Przemek:

For mttest05:
[...]
result:
0 errors

Thank you very much for your tests.
Looks that it works correctly anyhow I do not
like the way it is done. I hope that OS2 users
will clean this code in the future.

Maurilio, are you reading ?  :-)
( yes, I know you can clean it )


2008-09-21 23:03 UTC+0200 Przemyslaw Czerpak (druzus/at/priv.onet.pl)
 + harbour/tests/mt/mttest08.prg
   + added test code for thread memvars inheritance

Results below for OS/2:mttest08.prg:mt


The speed difference was the cost of using mutexes to protect
access to reference counters.

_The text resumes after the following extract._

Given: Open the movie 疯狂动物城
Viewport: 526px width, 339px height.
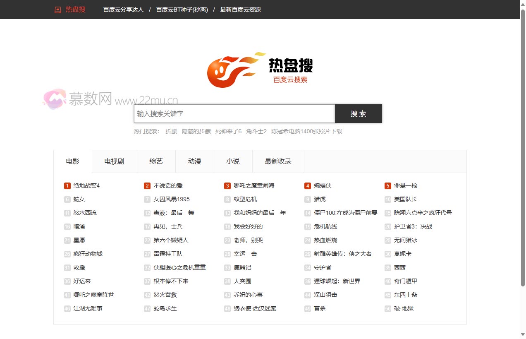Looking at the screenshot, I should (88, 254).
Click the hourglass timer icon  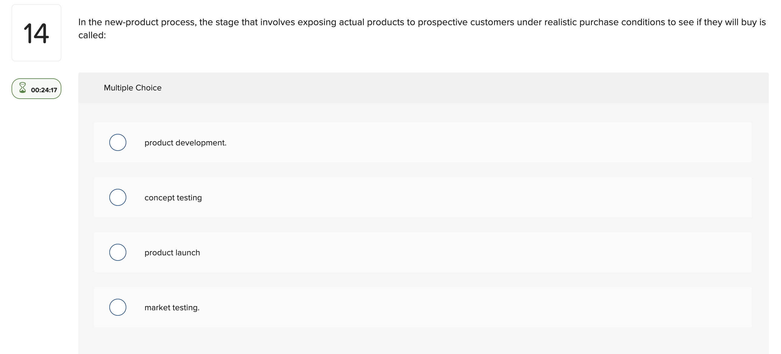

As you can see they are very slow
in OS2 - much slower then futexes in Linux and critical sections
in Windows. Using assembler inlined code for atomic incrementation/
decrementation of reference counters greatly improved the speed
and reduce MT HVM overhead from ~89 sec. to ~20 sec. so the real
speed improvement calculated only for MT overhead is much better.
Now we can try to reduce the rest from this 20 sec. In OS2 it should
be possible to nicely use stack macros even without native compiler
TLS support. I'll make such modification in a while and I would like
to ask you to repeat the speedtst.prg tests with new SVN code.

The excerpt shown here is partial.